Quoted passage
------------------------------------
The Supreme Court of Washington
Jun 7, 1950
219 P.2d 120 (Wash. 1950)

Opinion

No. 31212.

June 7, 1950.

APPEAL AND ERROR — WORKMEN'S COMPENSATION — RECORD — STATEMENT OF FACTS — NECESSITY. On an appeal by the state in an industrial insurance proceeding, a contention by the state that the trial court did not have jurisdiction to try the case because the claimant was not a resident of the county at the time he was injured or at the time he appealed to the superior court, will not be considered, where no statement of facts was brought to the supreme court.

SAME — RECORD — AFFIDAVITS — INCLUSION IN STATEMENT OF FACTS — NECESSITY. Affidavits brought to the supreme court in the transcript on appeal cannot be considered.

Appeal from a judgment of the superior court for Snohomish county, Dawson, J., entered August 19, 1949, upon the verdict of a jury rendered in favor of the claimant, awarding additional compensation to an injured workman. Affirmed.

The Attorney General and Bernard A. Johnson, Assistant, for appellant.

Walthew, Gershon, Yothers Warner, for respondent.



This case involves a claim presented to the department of labor and industries by a workman who was injured May 26, 1944, while engaged in an extrahazardous occupation. His claim for compensation was allowed, and during the month of September, 1945, the supervisor of the department ordered it closed. A hearing before the joint board resulted in the allowance of additional compensation. Respondent then appealed to the superior court of Snohomish county. A trial to a jury resulted in a verdict which increased the amount allowed by the joint board.
------------------------------------
Data extract
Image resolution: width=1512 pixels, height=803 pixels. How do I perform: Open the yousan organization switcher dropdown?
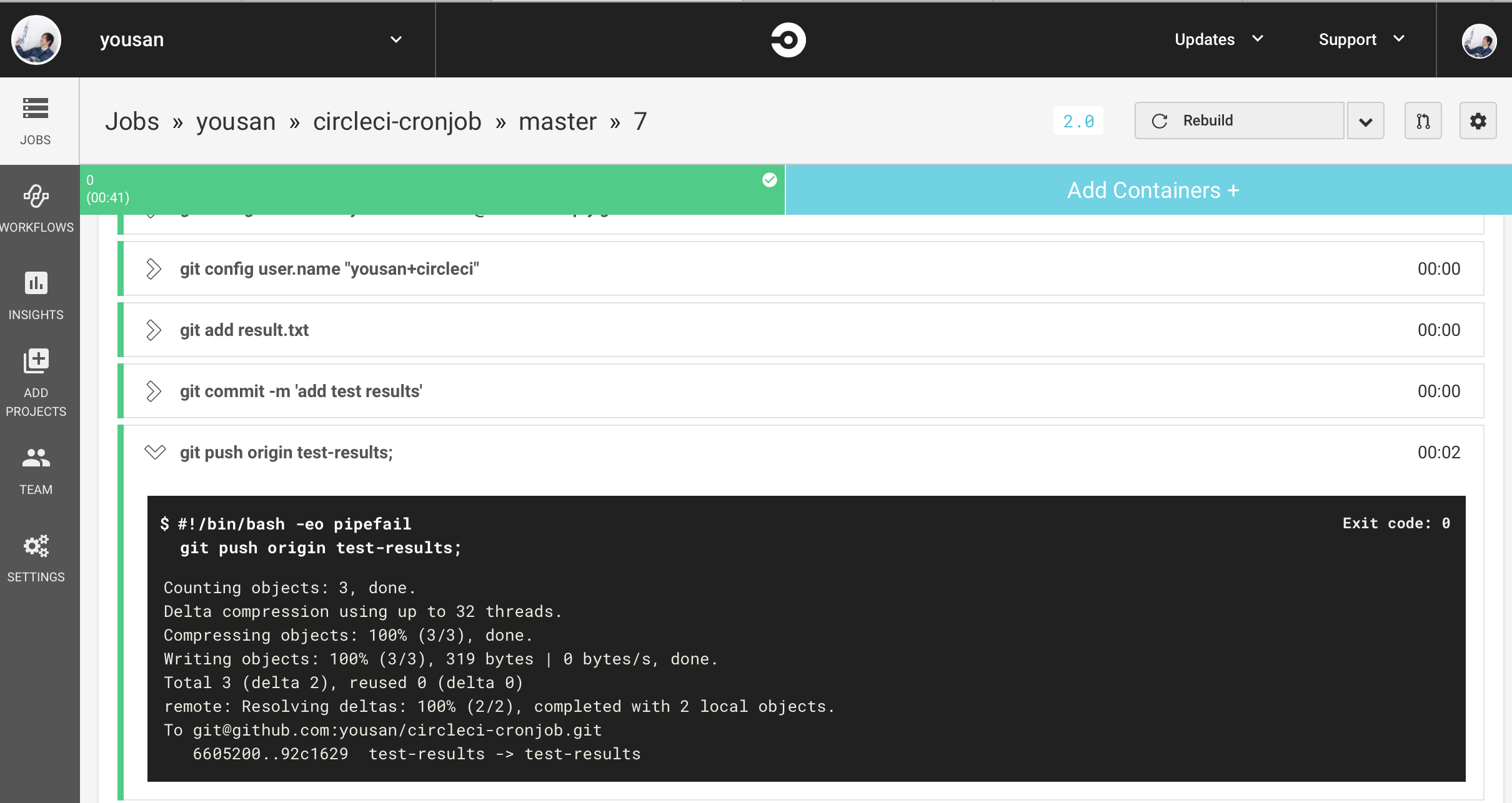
------------------------------------
Given exercise
Quote the Washington Supreme Court opinion above in full, word for word, from its first line to its last.

Exercise result
The Supreme Court of Washington
Jun 7, 1950
219 P.2d 120 (Wash. 1950)

Opinion

No. 31212.

June 7, 1950.

APPEAL AND ERROR — WORKMEN'S COMPENSATION — RECORD — STATEMENT OF FACTS — NECESSITY. On an appeal by the state in an industrial insurance proceeding, a contention by the state that the trial court did not have jurisdiction to try the case because the claimant was not a resident of the county at the time he was injured or at the time he appealed to the superior court, will not be considered, where no statement of facts was brought to the supreme court.

SAME — RECORD — AFFIDAVITS — INCLUSION IN STATEMENT OF FACTS — NECESSITY. Affidavits brought to the supreme court in the transcript on appeal cannot be considered.

Appeal from a judgment of the superior court for Snohomish county, Dawson, J., entered August 19, 1949, upon the verdict of a jury rendered in favor of the claimant, awarding additional compensation to an injured workman. Affirmed.

The Attorney General and Bernard A. Johnson, Assistant, for appellant.

Walthew, Gershon, Yothers Warner, for respondent.



This case involves a claim presented to the department of labor and industries by a workman who was injured May 26, 1944, while engaged in an extrahazardous occupation. His claim for compensation was allowed, and during the month of September, 1945, the supervisor of the department ordered it closed. A hearing before the joint board resulted in the allowance of additional compensation. Respondent then appealed to the superior court of Snohomish county. A trial to a jury resulted in a verdict which increased the amount allowed by the joint board.